Re-al Mitchell was happy after Bosco’s 56-33 win over De La Salle in CIF Open Division final. Photo: Paul Muyskens.


It was quickly explained to Mitchell how the selection was won by Davis (now at Ohio State), especially because heading into the CIF Southern Section Division I final the front-runner was record-breaking Mater Dei sophomore quarterback J.T. Daniels. The upcoming season was discussed next and it was mentioned that if the Braves were to repeat and perhaps go unbeaten with a mythical national title that the quarterback leading that team may be too hard not to pick as Mr. Football as well. And even so, it also can’t be discounted if someone else comes along and puts up stats that are unreal, such as 90 touchdown passes and 5,700 yards like Jake Browning of Folsom in 2014.

Mitchell’s first experience at the big-time varsity level came in the 2015 CIFSS championship when he had to go in at quarterback as a sophomore for senior Quentin Davis (no relation to Wyatt), who had suffered an injury in a game against Centennial that was being played at a dizzying pace. Although the Braves lost 62-52, Mitchell kept them close and finished with 185 yards passing on 8 of 14 with two TDs plus 128 yards rushing on 11 carries and one score.

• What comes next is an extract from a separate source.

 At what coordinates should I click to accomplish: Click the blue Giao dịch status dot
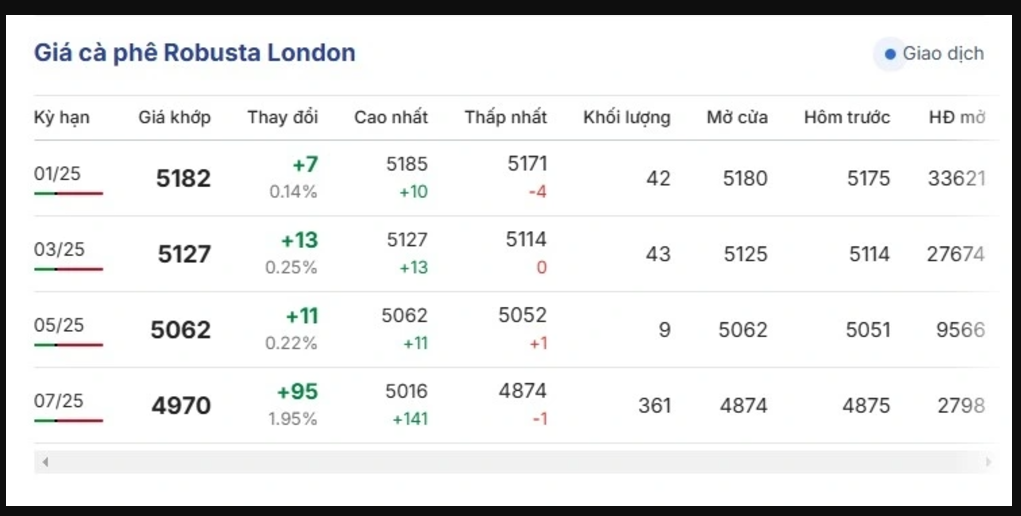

Last season, Mitchell was the starter since Day 1. He had a bad start in a regular season loss to Mater Dei (two interceptions, no TDs) but ended on a roll. That included his 18 of 20 line for 192 yards and two TDs plus 41 yards rushing in the state final win against De La Salle. For the season, Mitchell ended with 2,932 yards passing with 30 TDs and he had another 1,058 yards rushing with 15 scores.

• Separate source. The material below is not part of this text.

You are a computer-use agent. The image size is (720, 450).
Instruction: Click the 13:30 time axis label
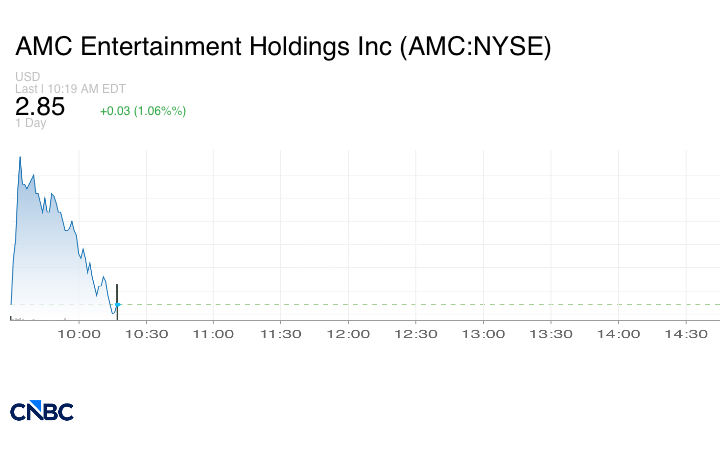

Those rushing numbers plus his sprinter’s speed (he was a track athlete in his younger years) are good for post-season honors but not necessarily as good for a quarterback trying to elevate himself against those who are more known for their throwing. Plus, Re-al doesn’t have that magical 6-foot-3 or taller frame that most college coaches are looking for.

“At Bosco, a lot of times you read the defense and then I take off with my legs,” said Mitchell, who is listed at 5-foot-10. “For this (at Elite 11), you have to look at other certain things and react differently.”

Mitchell says he’s been very aware of the run-first label and being known for speed and has been working hard all summer to change it.

“The Elite 11 helps a quarterback project a different image,” he said. “But if that doesn’t do it, then I could care less. It’s just about getting better myself and improving my future.”

For Mitchell, that future is a commitment with Iowa State. He said he developed a strong relationship with a couple of the coaches there and has been impressed with the entire coaching staff. And yes, the Cyclones have told him they want him as a quarterback, not to play another position utilizing that speed.

Iowa State had success with a California quarterback in the past when former Cordova (Rancho Cordova) quarterback Seneca Wallace played there. Wallace then later went on to have a career in the NFL. Mitchell was told that when Wallace was a senior in high school he was not recruited and played on a team that went 1-9, which required him to go to Sacramento City College to develop and then get offers.

That is not a problem Mitchell will have. The Braves will once again play a national schedule and may have to face Mater Dei twice (once in the Trinity League and later in the playoffs) to have their ultimate dreams come true.

“It all started for us in January just a couple of weeks after the last game,” Mitchell said. “We have had the goal to be national champion and we set up a schedule to make that obtainable. We do have a lot of young guys on the team and my priority right now is trying to get those guys to get their heads on straight.”

Mitchell did not get onto the list of the final 12 from the Elite 11 event at Redondo, but in his final workout of the weekend he was sharp.

“I just missed a couple of throws,” he said. “Definitely, once I submerged myself in the offense here things went better.”

Only time will tell if there will be a follow-up interview with Re-al next January.